Additionally, RecFit included four other stories which laid out different versions of the diet, each with different rules and different calorie intakes.* According two parents.com, a toddler should be eating somewhere between 1000 and 1400 calories a day. The plans that AU RecFit provided were aimed towards fully grown adults and recommended far less than that. No college student should not be eating fewer calories than a two year old, and that shouldn't need to be explicitly stated.


This is where I intervened: fuming, I called them out on my own Instagram story.


They responded a few minutes later with another post which attempted to clarify their intentions:



First of all, despite what they claimed here, their original posts clearly recommended taking part in an IF diet. Furthermore, if their posts were, in fact, just an accurate presentation of science, they should have presented the downsides of the diet, not just the benefits. If they truly believed that this diet should only be done "[I]n conjunction with a registered dietitian," they should not have provided their followers with all the information necessary to carry out the dangerous diet on their own.


Despite being a sponsor of AU's National Eating Disorder Awareness Week, RecFit has shown a complete disregard for the mental wellbeing of those currently suffering, for those in recovery and for those at risk of developing eating disorders.
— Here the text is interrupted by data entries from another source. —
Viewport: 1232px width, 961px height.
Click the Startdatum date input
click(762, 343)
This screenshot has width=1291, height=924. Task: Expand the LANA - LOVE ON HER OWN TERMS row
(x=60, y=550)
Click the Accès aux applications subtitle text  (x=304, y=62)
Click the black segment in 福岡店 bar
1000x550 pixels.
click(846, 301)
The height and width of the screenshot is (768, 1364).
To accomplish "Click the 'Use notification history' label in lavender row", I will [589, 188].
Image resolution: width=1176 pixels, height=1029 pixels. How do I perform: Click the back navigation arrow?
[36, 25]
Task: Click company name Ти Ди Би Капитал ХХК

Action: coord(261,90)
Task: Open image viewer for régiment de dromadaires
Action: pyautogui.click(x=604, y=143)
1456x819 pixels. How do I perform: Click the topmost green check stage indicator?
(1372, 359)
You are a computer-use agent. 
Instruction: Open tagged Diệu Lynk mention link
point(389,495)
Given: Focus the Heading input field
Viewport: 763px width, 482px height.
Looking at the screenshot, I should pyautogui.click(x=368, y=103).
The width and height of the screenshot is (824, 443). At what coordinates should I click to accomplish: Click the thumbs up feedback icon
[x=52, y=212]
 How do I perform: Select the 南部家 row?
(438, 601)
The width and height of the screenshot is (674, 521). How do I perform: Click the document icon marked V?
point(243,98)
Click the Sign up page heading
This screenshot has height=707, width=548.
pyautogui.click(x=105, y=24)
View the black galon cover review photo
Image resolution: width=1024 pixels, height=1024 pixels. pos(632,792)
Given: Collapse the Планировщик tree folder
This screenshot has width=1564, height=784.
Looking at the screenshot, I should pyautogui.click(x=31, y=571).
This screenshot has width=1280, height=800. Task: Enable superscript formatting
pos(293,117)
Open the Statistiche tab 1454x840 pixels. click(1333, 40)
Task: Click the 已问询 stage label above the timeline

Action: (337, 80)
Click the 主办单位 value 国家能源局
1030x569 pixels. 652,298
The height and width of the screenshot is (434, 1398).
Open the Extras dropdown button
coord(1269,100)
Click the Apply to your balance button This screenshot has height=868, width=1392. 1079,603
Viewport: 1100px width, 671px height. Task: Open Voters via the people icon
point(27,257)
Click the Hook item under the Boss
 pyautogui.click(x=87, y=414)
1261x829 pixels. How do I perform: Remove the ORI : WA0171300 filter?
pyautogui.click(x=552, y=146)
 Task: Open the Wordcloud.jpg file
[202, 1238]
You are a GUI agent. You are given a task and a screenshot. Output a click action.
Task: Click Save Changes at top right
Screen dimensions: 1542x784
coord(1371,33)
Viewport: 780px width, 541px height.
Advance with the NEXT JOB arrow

The information that they provided could trigger people, inspire people to satisfy their disordered urges, and ultimately their extreme negligence could result in the deaths of students. Despite the potential for harm to the very students they're purportedly attempting to promote the welfare of—RecFit doesn't seem to understand this, even going to the lengths of referring to IF as, simply, a,"trendy Eating Diet."


See their justification of their actions below:



For one in five college students, intermittent fasting is not a "trendy Eating Diet," it is simply another method to commit a slow, torturous, suicide. RecFit should and must be educated on the detrimental effects of the diet culture which they have so causally promoted, and should never promote such dangerous information again.



 

American University Recreation and Fitness have refused further comment on the matter.


*Although I have the screenshots of these slides, I do not feel right providing people with the information that RecFit did.